By the same token, what kind of justices would Romney appoint? Who are his judicial role models? Romney has praised Chief Justice John Roberts, but is the candidate still a fan even after the chief voted to uphold the ACA?
No one is asking these questions. But there are few more important things to know about our current and future presidents.
Toobin is absolutely right that the candidates’ plans for the Supreme Court deserve a lot more air time than they’re getting. But he’s wrong to suggest that we know nothing about what President Obama and Governor Romney have in mind for the Court.
President Obama has already picked two Supreme Court justices. Both, Sonia Sotomayor and Elena Kagan, have been strong moderates, balancing out the retro extremism of Justices Scalia and Thomas. When female Wal-Mart employees wanted to band together to sue their employer for pay discrimination, Sotomayor and Kagan stood on the side of the women’s rights, while Scalia and Thomas twisted the law to side with the corporation. When Justices Thomas and Scalia ruled that a woman harmed by a generic drug couldn’t sue the drug’s manufacturer in state court, Justices Sotomayor and Kagan stood up for the rights of the consumer.
Mitt Romney obviously hasn’t had a chance to pick a Supreme Court justice yet, but he’s given us a pretty good idea of who he would choose if given the opportunity.

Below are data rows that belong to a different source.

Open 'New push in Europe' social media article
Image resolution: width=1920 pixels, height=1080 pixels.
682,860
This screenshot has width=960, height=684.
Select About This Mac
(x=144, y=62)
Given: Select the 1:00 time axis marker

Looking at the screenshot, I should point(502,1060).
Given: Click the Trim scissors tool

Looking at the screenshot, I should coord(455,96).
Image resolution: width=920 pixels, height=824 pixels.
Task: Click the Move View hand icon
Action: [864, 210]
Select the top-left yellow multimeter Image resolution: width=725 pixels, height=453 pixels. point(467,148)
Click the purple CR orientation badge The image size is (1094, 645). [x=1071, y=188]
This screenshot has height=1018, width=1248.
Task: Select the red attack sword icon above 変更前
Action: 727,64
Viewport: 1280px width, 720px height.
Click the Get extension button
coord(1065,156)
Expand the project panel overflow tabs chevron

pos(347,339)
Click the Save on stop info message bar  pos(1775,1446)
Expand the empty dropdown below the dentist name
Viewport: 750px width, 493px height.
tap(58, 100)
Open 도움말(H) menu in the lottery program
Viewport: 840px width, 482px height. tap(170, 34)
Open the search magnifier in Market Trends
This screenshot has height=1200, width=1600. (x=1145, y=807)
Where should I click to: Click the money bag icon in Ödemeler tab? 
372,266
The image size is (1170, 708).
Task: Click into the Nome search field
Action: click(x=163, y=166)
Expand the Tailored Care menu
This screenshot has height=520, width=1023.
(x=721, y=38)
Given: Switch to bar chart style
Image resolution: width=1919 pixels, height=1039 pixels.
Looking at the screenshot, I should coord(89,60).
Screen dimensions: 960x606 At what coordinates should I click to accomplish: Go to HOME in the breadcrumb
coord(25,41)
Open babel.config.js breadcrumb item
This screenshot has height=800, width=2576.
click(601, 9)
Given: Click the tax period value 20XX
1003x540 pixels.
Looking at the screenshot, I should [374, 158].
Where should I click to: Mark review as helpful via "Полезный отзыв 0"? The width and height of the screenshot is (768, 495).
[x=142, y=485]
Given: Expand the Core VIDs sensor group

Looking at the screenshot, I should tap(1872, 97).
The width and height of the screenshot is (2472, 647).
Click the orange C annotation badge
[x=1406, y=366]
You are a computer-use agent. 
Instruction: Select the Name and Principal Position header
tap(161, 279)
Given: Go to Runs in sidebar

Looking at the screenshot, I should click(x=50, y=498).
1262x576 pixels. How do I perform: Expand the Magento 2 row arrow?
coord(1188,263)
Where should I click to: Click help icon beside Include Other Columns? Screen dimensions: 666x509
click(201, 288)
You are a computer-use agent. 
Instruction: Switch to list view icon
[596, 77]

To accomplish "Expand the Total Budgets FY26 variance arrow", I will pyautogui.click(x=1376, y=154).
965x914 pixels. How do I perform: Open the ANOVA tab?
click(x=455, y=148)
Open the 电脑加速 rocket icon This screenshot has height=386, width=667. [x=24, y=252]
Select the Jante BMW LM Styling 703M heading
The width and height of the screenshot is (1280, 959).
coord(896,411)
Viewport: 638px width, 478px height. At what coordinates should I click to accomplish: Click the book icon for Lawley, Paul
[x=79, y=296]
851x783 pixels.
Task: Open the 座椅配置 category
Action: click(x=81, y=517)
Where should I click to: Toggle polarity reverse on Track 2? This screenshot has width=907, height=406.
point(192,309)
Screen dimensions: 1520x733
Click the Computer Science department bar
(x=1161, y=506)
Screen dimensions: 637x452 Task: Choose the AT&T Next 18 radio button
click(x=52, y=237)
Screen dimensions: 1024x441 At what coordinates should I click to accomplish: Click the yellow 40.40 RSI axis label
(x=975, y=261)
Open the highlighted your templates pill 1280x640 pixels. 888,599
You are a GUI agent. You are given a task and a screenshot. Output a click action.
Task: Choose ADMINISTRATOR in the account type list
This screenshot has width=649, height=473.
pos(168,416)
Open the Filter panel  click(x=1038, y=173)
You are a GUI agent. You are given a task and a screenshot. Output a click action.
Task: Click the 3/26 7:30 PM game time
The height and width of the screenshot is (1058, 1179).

On his website, Romney promises to “nominate judges in the mold of Chief Justice Roberts and Justices Scalia, Thomas, and Alito.” After the Supreme Court’s ruling in the health care reform case, Romney announced he had changed his mind about Roberts, who declined to destroy the law while still writing a stunningly retrogressive opinion redefining the Commerce Clause.
And, of course, Romney sent a clear signal to his conservative base when he tapped Robert Bork to advise him on legal and judicial issues. Bork’s record, and what he signals about Romney’s position on the Supreme Court, is chilling:
Romney’s indicated that he would want the Supreme Court to overturn Roe v. Wade. He’s even attacked the premise of Griswold v. Connecticut, the decision that prohibited states from outlawing birth control by establishing a right to privacy.
Yes, the candidates should be made to answer more questions about their plans for the Supreme Court and the lower federal courts. But there’s a lot that we already know.